To solve the problem, we need to calculate the tension in a steel rod that is clamped at both ends when its temperature decreases from 25°C to 0°C. The rod cannot contract due to the clamping, which creates tension in the rod.
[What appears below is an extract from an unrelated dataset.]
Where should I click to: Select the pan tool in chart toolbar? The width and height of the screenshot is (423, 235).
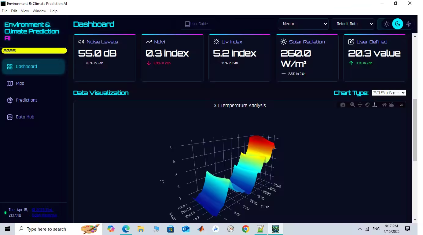click(360, 105)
We will use the formula for thermal expansion and the relationship between tension, Young's modulus, and area. ### Step-by-Step Solution: 1. **Identify the parameters:** - Coefficient of linear expansion, \( \alpha = 10^{-5} \, \text{°C}^{-1} \) - Young's modulus, \( Y = 2 \times 10^{11} \, \text{N/m}^2 \) - Diameter of the rod, \( d = 10 \, \text{mm} = 0.01 \, \text{m} \) - Initial temperature, \( T_i = 25 \, \text{°C} \) - Final temperature, \( T_f = 0 \, \text{°C} \) - Change in temperature, \( \Delta T = T_f - T_i = 0 - 25 = -25 \, \text{°C} \) 2. **Calculate the change in length due to temperature:** \[ \Delta L = \alpha \Delta T L \] Since we don't have the length \( L \) of the rod, we will keep it as a variable for now. 3. **Calculate the cross-sectional area \( A \) of the rod:** \[ A = \frac{\pi d^2}{4} = \frac{\pi (0.01)^2}{4} = \frac{\pi \times 0.0001}{4} = \frac{\pi}{40000} \, \text{m}^2 \] 4. **Set up the equation for tension:** The tension \( T \) in the rod due to the clamping can be expressed as: \[ \Delta L + \frac{T L}{A Y} = 0 \] Rearranging gives: \[ T = -\alpha \Delta T \cdot A Y \] 5. **Substitute the values into the equation:** \[ T = -\left(10^{-5}\right)(-25) \cdot \left(\frac{\pi}{40000}\right) \cdot (2 \times 10^{11}) \] 6. **Calculate \( T \):** \[ T = 10^{-5} \times 25 \times \frac{\pi}{40000} \times (2 \times 10^{11}) \] \[ = 10^{-5} \times 25 \times \frac{3.14}{40000} \times (2 \times 10^{11}) \] \[ = 10^{-5} \times 25 \times 7.85 \times 10^{6} \] \[ = 10^{-5} \times 196250000 \] \[ = 3926.25 \, \text{N} \] 7. **Round off the result:** Since the options provided are in whole numbers, we round \( 3926.25 \) to \( 4000 \, \text{N} \). 8. **Final answer:** The tension in the rod at \( 0 \, \text{°C} \) is approximately \( 4000 \, \text{N} \).